I find myself now greeting these transformations not as difficult/impossible/unmanageable, but apply a combined approach of taking them #daybyday and treating them like gifts. Like the hungry caterpillar, I am practicing masticating to get the nourishment I need, stretching my developing wings, bleeding a little when I get hurt, but ultimately emerging triumphant from my chrysalis at the appropriate time.

Now, how to teach that? Won’t you join me in coming up with ideas to favor the butterfly over the bear?

Happy Holidays!

6 thoughts

  1. As someone who recently left the world of higher education/student services/advising, I so connected with your story and I love the way you framed your perspective so creatively. Last winter, I had the chance to advise some undergraduate students and they are struggling so much (as are their professors and administrators!). With my background in counseling, I sometimes struggled to communicate the importance of students’ mental wellness to senior administrators who were solely focused on their academic achievement. I’m so glad that your students have you!

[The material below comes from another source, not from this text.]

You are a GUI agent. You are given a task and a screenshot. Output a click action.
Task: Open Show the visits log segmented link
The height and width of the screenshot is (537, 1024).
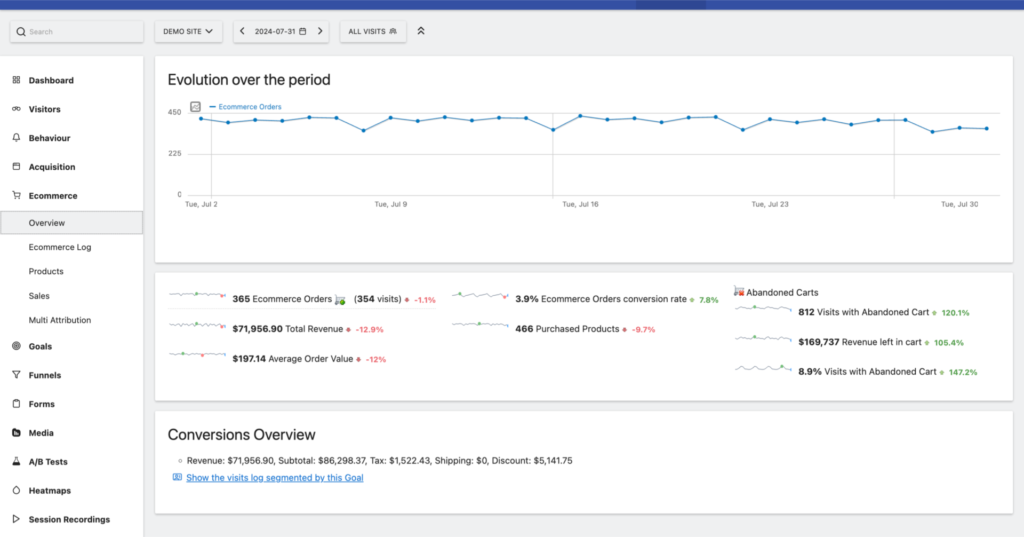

    1. Hi, Kimberly, thanks so much for sharing your perspective. It’s been a really tough time for everyone, I think. I feel so fortunate to have taken the time during the pandemic to retool my emotional acuity both to myself and others. I find our students (and you’re right, faculty and administrators, too) need so much support now. I feel grateful to work at a university that values wellness as well as academic achievement. Glad this piece touched you and thanks so much for reading! Happy holidays.